From other boards I've seen that last night Uber was having difficulties displaying all trip info for drivers. I would bet your issue was part of that, OP.


----------



## NativeAZuberX (Jul 23, 2015)

I had the same issue and it seems like my trips added up this morning. I just screenshoted the waybill and then the end of trip address and time, just in case.


----------



## OCGirl (Jul 27, 2015)

jay E said:


> So I have noticed that uber doesn't tell you right away how much your trip was every after trip. It gives you an error message, stating "don't worry, we'll calculate your trip later" so I rate customers and go right online, 5 hours later I check on my trips and earning for the night of Saturday 8pm to 1 am Sunday. And it's only showing me 3 trips when u have been doing trips after trips non-stop. So I emailed them with screen shots. Now it's 11 am the following day, they adjusted my Saturday night trip 8pm to 12 midnight and Sunday from 12 midnight to 1 am is showing that I only did 1 trip when I'm well aware I DID WAY MOTE THAN THAT AGTER MISNIGHT SURGE ON A SATURDAY NIGHT. I sent them another email and no response. UBER IS RIPPING YOU OFF WITH OUT YOUR KNOWLEDGE. Who else has had this problem?

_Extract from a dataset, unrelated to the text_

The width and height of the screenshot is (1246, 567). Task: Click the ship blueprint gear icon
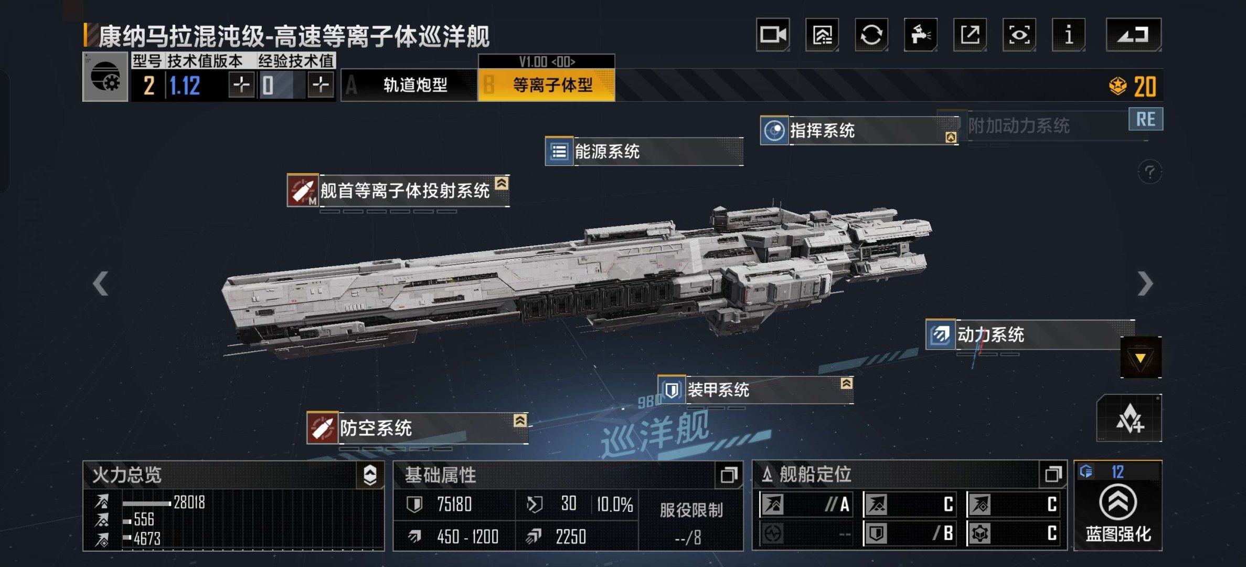[x=105, y=77]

I am new to Uber and so far very disappointed , driving my nice MB to the regular rate is not my idea of making money, and last night to top it off, I did not get paid for surge time, I already email them and have had no response, I was wondering if opting out of X and just doing Uberplus would be an option, since my car is a year too old and a class below the requirements for Uber Black, anybody have any insight as to where in OC I should go to get more of the Uber plus calls?


----------



## renbutler (Jul 25, 2015)

So, jay E, have your trips shown up yet?


----------



## KGB7 (Apr 23, 2015)

jay E 
Do you even read the forums? This was discussed last night and many of us had this issue.


----------



## CityGirl (Nov 29, 2014)

Everybody relax. This happens once in a while and they always get it reset. Nothing happened to your trips. Keep track of rides if you see the app acting up, it will be all fine in a day or so, write in if you seem to be missing anything.


----------



## jay E (Jul 26, 2015)

Tillthe_wheelfalloff said:


> I too had this problem all night Saturday but luckily I write down each time I pick up and drop in the iPhone that is for recording purposes.
> I would email them each time I don't see my total. (sent about 25 emails last night. After each trips)
> My totals matched up this morning!


I will have to do the same thing from now on. I wish I knew better than to trust them completwly


----------



## jay E (Jul 26, 2015)

CityGirl said:


> Everybody relax. This happens once in a while and they always get it reset. Nothing happened to your trips. Keep track of rides if you see the app acting up, it will be all fine in a day or so, write in if you seem to be missing anything.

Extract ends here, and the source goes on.